**Text excerpt:**
#####
In 2008, she published Der Baader Meinhof Komplex. Das Buch zum Film a book about the making of the Oscar-nominated film The Baader Meinhof Complex written and produced by her husband Bernd Eichinger and directed by Uli Edel.

Following her husband’s fatal heart attack in January 2011, Eichinger wrote his biography BE. The book features interviews with many of Bernd Eichinger’s friends and collaborators, including Wim Wenders, Werner Herzog, Tom Tykwer and Uli Edel. It also contains interviews with Marvel founder Stan Lee and Roger Corman, detailing the story of the original Fantastic Four film, which Bernd Eichinger had produced for $1 million in order not to lose the film rights for the Marvel comic.

In March 2014, Eichinger's first novel (German title Amerikanisches Solo ) was published by Metrolit Verlag, Berlin. It tells the story of Harry Cubs, a famous musician, who develops a fixation on his new neighbour and eventually locks her up in the panic room of his Hollywood mansion.
#####
**Entries provided:**
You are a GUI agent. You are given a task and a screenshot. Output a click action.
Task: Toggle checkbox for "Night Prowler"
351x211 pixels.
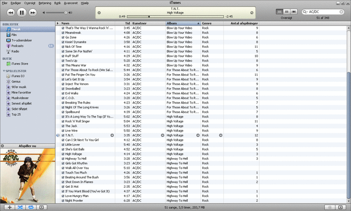point(63,200)
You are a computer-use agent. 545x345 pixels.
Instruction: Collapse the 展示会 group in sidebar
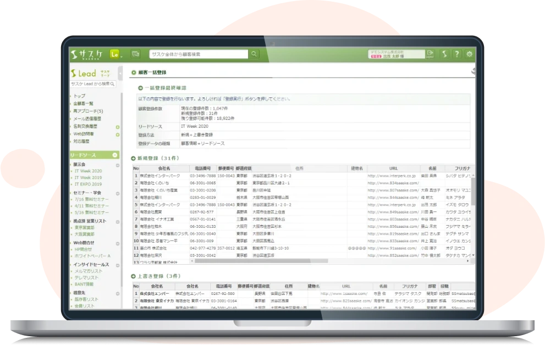[117, 165]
#####
**Work request:**
Pick up the text about Eichinger's books after its last sentence and continue it.

**Exercise answer:**
Eichinger is also producing the Werner Herzog film Vernon God Little based on the booker prize-winning novel of the same title by DBC Pierre.

==Other activities==
- Bernd Eichinger Prize, Member of the Jury
- C/O Berlin, Member of the Advisory Board

==Bibliography==
- Katja Eichinger: Der Baader-Meinhof-Komplex, Das Buch zum Film. Hoffmann und Campe, Hamburg 2008, ISBN 978-3455500967.
- Katja Eichinger: BE. Hoffmann und Campe, Hamburg 2012, ISBN 978-3455502534.
- Katja Eichinger: Amerikanisches Solo. Metrolit, 2014, ISBN 978-3849303365.